SEC Stiffens Rules on "Abusive" Short Selling
Wednesday Sep 17, 2008
Staff of gfn.com
 

The Securities and Exchange Commission adopted two regulations Wednesday aimed at strengthening investor protections against "naked" short selling. The move by the SEC was in reaction to concerns that many financial stocks were losing value at an alarming rate due to aggressive bets by short-sellers who profit when prices fall.

Critics, however, say that the SEC has not gone far enough to prevent stock manipulation, and some short-sellers said the rules will do little to stem the market's decline.

In an ordinary short sale, the short seller borrows a stock and sells it, with the understanding that the loan must be repaid by buying the stock in the market (hopefully at a lower price). But in an abusive naked short transaction, the seller doesn't actually borrow the stock, and fails to deliver it to the buyer. For this reason, naked shorting can allow manipulators to force prices down far lower than would be possible in legitimate short-selling conditions.

The agency said on Wednesday it required short sellers and their broker-dealers to deliver securities by the close of business on the settlement date, and said broker-dealers who violate the requirement will be prohibited from short sales in the same security unless certain conditions are met.

According to the SEC, those who lie about their intention or ability to deliver securities in time are breaking the law when they fail to deliver.

"These several actions today make it crystal clear that the SEC has zero tolerance for abusive naked short- selling," SEC Chairman Christopher Cox said.
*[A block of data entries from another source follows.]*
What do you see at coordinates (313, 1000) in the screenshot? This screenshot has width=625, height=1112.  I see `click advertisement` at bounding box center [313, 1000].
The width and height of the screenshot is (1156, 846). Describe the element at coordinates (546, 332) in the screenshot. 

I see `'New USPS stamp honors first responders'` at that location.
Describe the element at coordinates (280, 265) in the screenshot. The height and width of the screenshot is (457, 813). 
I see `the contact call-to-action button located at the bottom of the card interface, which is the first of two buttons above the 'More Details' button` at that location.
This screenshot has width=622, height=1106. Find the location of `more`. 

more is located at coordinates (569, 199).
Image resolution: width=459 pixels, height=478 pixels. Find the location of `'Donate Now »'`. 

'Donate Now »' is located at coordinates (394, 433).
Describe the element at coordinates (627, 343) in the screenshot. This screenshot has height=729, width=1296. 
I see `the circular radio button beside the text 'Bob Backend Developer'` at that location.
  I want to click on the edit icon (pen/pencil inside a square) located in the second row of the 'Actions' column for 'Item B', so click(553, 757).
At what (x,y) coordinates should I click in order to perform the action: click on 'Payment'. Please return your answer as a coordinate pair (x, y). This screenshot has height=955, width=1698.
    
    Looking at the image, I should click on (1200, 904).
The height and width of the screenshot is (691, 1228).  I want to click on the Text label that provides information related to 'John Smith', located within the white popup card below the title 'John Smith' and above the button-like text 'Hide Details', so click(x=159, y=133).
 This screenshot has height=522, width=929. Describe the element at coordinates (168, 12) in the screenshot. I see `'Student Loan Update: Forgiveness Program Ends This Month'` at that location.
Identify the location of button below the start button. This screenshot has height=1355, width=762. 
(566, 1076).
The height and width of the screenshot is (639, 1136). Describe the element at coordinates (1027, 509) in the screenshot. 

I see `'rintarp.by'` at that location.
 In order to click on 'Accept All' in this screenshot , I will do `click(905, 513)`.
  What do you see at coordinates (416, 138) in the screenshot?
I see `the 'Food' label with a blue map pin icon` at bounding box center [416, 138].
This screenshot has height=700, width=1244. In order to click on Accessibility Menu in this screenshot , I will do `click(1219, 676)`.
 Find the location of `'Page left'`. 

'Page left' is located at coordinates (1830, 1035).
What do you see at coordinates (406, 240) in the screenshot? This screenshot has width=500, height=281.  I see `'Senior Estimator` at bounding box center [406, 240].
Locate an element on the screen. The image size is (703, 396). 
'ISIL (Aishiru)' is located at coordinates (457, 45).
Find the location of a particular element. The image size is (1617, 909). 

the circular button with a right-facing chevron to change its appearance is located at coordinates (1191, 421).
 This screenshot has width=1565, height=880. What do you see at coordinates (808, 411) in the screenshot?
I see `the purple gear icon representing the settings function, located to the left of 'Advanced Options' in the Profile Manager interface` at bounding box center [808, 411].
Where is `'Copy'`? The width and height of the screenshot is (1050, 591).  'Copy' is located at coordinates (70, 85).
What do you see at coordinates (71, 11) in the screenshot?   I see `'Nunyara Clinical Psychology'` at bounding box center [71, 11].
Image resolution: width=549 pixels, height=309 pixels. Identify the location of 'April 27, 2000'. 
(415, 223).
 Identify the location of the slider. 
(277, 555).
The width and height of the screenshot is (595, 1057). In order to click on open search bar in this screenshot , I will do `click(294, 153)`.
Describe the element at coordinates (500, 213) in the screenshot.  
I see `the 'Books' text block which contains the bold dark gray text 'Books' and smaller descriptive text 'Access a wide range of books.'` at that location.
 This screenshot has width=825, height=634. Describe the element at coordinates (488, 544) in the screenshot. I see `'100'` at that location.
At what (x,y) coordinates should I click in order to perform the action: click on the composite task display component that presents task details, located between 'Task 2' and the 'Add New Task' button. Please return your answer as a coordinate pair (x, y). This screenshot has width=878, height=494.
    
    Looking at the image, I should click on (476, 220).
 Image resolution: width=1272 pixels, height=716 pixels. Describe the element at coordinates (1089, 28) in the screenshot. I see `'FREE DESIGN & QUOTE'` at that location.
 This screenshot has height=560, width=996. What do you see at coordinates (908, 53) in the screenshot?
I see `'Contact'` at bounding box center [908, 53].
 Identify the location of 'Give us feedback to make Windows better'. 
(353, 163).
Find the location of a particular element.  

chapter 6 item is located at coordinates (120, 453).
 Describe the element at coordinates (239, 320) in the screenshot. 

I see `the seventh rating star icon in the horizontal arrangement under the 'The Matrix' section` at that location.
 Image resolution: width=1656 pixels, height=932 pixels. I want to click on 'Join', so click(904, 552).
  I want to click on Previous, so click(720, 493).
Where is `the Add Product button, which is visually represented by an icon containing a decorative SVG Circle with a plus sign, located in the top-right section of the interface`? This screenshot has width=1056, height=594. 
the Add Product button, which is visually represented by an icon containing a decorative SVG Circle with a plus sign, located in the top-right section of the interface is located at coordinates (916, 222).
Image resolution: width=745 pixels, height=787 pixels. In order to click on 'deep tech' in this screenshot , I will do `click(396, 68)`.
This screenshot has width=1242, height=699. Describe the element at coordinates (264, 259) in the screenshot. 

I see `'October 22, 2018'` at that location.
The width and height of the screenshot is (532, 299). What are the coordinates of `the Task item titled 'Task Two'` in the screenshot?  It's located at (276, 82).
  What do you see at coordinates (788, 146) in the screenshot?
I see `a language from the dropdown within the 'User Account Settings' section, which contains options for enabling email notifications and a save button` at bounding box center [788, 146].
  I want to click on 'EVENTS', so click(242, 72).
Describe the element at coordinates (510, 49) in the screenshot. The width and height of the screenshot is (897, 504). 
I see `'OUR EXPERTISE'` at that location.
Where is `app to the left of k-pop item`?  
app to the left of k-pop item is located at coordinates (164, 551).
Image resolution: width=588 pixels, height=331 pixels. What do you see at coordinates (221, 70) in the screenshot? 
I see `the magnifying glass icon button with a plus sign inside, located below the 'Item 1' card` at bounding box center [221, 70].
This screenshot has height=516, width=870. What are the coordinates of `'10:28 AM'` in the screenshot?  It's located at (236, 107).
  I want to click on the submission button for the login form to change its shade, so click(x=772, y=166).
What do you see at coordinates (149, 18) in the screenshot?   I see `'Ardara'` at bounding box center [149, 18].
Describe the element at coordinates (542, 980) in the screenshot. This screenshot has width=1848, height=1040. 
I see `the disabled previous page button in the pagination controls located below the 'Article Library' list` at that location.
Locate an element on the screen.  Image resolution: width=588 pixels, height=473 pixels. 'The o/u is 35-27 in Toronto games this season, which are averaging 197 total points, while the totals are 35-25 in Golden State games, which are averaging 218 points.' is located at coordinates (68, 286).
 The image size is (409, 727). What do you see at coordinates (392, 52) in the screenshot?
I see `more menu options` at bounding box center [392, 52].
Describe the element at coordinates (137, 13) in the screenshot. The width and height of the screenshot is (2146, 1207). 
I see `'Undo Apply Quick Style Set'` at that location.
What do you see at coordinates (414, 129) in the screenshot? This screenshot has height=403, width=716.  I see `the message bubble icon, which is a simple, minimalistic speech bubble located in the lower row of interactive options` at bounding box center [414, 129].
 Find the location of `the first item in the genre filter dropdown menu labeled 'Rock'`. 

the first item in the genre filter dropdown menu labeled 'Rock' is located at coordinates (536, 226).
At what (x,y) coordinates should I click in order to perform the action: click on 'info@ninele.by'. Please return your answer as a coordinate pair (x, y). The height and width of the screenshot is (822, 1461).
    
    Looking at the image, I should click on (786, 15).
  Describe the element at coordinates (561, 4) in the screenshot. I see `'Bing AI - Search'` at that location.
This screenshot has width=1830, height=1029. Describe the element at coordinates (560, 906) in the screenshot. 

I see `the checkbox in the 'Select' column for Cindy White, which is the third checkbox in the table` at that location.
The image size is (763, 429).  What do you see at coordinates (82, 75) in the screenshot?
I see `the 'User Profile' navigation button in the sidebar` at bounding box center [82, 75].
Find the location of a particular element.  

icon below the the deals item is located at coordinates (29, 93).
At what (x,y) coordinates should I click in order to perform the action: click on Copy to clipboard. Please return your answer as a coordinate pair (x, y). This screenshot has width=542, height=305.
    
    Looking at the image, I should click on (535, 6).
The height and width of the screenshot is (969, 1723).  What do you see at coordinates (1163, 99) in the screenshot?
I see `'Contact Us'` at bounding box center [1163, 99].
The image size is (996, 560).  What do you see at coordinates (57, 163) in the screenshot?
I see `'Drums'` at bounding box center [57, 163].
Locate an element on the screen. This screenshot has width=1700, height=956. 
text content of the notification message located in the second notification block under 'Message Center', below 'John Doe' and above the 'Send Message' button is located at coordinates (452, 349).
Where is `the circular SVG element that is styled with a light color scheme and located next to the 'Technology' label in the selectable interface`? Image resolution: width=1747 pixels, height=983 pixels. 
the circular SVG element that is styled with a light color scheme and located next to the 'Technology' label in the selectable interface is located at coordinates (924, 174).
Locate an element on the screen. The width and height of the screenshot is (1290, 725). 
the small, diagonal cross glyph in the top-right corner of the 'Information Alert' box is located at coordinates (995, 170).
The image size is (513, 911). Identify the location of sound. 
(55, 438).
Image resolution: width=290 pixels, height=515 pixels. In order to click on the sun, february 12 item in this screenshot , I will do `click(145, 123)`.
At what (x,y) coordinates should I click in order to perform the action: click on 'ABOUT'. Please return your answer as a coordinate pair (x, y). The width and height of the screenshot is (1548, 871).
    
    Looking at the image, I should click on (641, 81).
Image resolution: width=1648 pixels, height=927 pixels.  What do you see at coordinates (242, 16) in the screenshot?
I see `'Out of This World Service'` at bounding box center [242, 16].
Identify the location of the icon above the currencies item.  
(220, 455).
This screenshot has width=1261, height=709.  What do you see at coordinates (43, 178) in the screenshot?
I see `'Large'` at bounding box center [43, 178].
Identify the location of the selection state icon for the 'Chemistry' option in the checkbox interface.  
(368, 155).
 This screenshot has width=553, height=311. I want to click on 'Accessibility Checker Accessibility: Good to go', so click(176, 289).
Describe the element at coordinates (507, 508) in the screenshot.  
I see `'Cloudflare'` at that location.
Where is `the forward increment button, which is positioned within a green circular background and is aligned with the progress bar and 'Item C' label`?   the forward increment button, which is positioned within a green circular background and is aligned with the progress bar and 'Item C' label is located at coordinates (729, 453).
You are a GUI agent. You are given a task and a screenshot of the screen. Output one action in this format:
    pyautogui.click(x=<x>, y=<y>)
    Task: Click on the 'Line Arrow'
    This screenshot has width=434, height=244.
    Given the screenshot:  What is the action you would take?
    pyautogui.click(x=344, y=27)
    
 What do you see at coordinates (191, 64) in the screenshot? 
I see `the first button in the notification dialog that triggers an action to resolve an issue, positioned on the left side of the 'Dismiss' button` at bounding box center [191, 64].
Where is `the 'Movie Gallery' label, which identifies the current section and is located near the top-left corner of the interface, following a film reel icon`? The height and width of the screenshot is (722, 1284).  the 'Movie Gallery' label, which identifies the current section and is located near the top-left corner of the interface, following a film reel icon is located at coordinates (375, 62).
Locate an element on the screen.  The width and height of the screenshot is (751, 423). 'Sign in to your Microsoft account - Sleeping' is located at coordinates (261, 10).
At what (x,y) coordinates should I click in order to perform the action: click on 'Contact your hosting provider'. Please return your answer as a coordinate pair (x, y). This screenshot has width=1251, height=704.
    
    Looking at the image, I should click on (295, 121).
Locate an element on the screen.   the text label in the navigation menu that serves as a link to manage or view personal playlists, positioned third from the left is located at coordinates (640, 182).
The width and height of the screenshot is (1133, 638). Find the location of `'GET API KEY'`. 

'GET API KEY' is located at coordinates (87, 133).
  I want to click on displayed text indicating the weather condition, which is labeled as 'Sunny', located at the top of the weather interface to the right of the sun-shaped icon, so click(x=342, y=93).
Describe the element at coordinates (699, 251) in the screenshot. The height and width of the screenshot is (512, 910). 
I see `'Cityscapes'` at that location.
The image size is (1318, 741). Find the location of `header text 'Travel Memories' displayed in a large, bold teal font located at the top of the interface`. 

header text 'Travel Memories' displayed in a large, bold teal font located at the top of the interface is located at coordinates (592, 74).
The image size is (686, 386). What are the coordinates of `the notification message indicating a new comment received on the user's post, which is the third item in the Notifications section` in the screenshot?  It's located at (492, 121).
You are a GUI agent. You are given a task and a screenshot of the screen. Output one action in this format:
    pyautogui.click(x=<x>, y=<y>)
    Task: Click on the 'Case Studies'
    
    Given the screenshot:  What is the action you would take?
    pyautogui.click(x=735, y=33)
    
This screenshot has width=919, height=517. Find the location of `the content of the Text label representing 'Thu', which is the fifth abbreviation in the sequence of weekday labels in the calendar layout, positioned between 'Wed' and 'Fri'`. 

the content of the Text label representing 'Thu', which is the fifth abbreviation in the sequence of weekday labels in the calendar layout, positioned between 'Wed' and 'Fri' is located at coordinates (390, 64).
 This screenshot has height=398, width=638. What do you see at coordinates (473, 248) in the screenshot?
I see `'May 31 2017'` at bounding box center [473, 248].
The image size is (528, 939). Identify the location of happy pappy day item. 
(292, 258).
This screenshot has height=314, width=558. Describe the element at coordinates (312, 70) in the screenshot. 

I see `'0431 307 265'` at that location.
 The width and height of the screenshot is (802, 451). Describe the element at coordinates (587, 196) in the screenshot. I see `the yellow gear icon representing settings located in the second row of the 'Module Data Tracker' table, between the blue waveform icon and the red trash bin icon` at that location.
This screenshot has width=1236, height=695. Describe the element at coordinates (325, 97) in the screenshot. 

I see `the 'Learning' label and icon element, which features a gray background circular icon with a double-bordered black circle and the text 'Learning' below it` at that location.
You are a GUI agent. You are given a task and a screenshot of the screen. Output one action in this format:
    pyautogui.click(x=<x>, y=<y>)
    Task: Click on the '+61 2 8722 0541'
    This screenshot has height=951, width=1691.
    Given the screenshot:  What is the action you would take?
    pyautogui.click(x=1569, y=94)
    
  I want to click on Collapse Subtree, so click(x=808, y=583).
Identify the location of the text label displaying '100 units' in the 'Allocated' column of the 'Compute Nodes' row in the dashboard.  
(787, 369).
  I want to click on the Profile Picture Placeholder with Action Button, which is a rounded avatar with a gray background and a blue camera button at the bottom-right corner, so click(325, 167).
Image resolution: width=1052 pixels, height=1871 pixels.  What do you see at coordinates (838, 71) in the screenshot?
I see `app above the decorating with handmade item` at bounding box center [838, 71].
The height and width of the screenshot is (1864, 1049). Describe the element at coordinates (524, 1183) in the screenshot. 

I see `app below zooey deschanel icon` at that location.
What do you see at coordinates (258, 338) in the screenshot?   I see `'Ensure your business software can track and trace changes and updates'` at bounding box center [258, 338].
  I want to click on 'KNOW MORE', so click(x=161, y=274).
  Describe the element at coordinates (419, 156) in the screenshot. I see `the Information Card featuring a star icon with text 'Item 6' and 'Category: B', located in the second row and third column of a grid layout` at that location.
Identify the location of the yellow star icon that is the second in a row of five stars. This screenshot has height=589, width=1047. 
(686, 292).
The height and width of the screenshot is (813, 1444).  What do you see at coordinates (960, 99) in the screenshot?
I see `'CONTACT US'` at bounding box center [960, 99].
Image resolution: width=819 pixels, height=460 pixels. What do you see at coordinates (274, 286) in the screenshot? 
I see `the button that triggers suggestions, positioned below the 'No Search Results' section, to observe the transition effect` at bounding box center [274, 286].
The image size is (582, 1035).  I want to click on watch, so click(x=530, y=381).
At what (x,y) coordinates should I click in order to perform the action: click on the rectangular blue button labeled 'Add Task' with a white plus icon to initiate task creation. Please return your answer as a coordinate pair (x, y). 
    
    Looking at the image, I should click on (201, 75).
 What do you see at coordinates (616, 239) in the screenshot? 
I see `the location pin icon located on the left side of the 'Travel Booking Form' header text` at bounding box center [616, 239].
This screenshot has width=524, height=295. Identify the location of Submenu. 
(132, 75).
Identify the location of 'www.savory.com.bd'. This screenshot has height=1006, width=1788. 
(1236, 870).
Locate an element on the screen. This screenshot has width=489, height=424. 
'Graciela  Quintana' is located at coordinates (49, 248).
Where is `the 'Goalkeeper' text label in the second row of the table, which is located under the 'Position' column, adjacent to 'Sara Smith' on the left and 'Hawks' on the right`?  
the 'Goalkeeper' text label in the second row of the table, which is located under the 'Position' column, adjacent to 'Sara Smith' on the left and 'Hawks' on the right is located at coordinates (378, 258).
The agency's divisions, including enforcement attorneys and market inspectors, "will now have these weapons in their arsenal in their continuing battle to stop unlawful manipulation," he said.

The prohibition on the broker-dealer's activity applies not only to short sales for the particular naked short seller, but to all short sales for any customer.

Critics, however, say  the SEC already has been putting a tighter leash on short sellers, making a greater effort to enforce rules that already existed. TheStreet.com on Wednesday said portfolio managers that oversee funds with short positions believes the SEC's changes won't have a major effect on the share prices of firms getting hit hardest.

"It's very hard to manipulate in the current environment because, first, we know we're being observed," Vivienne Hsu, senior portfolio manager of the Schwab Hedged Equity Fund, told The Street. "And, second, the market would squeeze out those types of buyers."

Overstock.com chairman and CEO Patrick M. Byrne questioned the value of the SEC's move on Wednesday asking, among other things:

1. How will the SEC determine whether an institution is in compliance with this rule? The only way to determine compliance is through an SEC audit, something that could only occur months after the fact. In the case of a bear raid, that will be too late.

2. Where is the 'buy-in' requirement? Under the new SEC rules a crooked hedge fund can still naked short sell without settlement and keep that short open indefinitely. It appears that only future naked short sales will require a pre-borrow and that there is still no closeout requirement for failed trades.

3. Where are the penalties? Without meaningful penalties, these rules have no bite. The SEC needs to make sure that the rules are strictly and aggressively enforced -- both for failures to deliver that occur within the CNS system and outside the CNS system in ex-clearing trades, where, I suspect, there is naked shorting that makes the object of current SEC concerns look like small potatoes.

This summer, an emergency ban on naked short selling applied to just 19 major financial stocks, such as Fannie Mae, Freddie Mac and 17 large investment banks.

The New SEC Rules

One SEC regulation eliminates an exemption for options market-makers to deliver shares of companies placed on so-called threshold lists. Companies are listed when they have a high number of borrowed shares that haven't been delivered.

The rule will make it harder for options market-makers to hedge trades when they sell put contracts, Stephen J. Nelson, a securities lawyer in White Plains, New York, told Bloomberg News on Wednesday.

"If you want to short the stock you're going to have to deliver it, and the only way to really do that is to pre- borrow,'' Nelson told Bloomberg. "Professional traders are not in the business of taking that kind of risk.''

A second SEC rule imposes penalties on brokers if their clients haven't delivered shares to buyers three days after a short sale. For the specific security that hasn't been delivered, the mandate restricts brokers from conducting additional short sales on behalf of all their customers.